La palabra de hoy 30 de mayo de 2010


Alábenlo con címbalos sonoros,
alábenlo con címbalos resonantes.
¡Que todo lo que respira alabe al Señor!
¡Aleluya! ¡Alabado sea el Señor!
Salmos 150:5-6

Toda la creación interpreta una obra musical de enormes dimensiones para la alabanza de Dios. El agradecimiento a Dios por su santidad, su grandeza y sus obras son el leit motiv de esta composición. Su bondad y su amor incondicional son el tema principal. Todos participan con diferentes instrumentos pero todos están bien acoplados y la armonía resultante no tiene comparación. En esa interpretación musical debemos participar todos aunque a veces nos sintamos sin ganas de tocar nuestro instrumento. Y no queremos tocar nuestro instrumento porque nos invaden la angustia y la desesperación.

La angustia y la preocupación son respuestas naturales de nuestro organismo para tratar de enfrentar una situación problemática pero no son la solución.

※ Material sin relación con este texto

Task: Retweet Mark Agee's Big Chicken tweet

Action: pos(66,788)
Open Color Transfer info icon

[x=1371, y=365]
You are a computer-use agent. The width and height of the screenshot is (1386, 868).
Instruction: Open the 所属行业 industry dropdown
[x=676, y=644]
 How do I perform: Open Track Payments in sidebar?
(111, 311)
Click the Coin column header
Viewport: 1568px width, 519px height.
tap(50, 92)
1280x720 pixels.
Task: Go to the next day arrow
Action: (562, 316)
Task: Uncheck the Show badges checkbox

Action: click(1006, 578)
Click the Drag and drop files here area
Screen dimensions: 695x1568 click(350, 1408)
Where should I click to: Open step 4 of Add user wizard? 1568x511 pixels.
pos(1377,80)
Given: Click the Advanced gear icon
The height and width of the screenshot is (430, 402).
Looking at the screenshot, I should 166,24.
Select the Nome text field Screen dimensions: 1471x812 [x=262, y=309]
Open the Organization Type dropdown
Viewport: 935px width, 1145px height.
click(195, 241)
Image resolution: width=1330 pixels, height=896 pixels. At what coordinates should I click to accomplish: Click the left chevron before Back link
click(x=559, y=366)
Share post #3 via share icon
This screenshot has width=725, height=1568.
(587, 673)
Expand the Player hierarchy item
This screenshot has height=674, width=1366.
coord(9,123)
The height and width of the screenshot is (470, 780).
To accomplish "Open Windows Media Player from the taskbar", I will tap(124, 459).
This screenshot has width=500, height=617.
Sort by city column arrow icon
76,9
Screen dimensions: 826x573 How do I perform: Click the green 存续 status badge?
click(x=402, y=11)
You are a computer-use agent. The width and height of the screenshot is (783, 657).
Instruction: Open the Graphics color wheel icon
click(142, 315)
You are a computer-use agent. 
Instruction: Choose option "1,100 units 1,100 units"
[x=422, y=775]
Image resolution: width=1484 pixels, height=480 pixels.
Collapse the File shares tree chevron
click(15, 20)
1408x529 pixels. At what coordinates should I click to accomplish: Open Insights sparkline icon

De nada nos vale preocuparnos y desesperanzarnos porque él único que tiene la respuesta adecuada a nuestra situación es Dios. Si en vez de estarnos preocupando por todo lo que nos ocurre nos dedicamos a alabar a Dios estaremos aprovechando mejor nuestro tiempo. Dios se encargará de que nada disturbe ese flujo de alabanza. Alaba a Dios pues hay muchas razones por las cuales hacerlo. ¡Que todo lo que respira alabe al Señor! ¡Aleluya! ¡Alabado sea el Señor!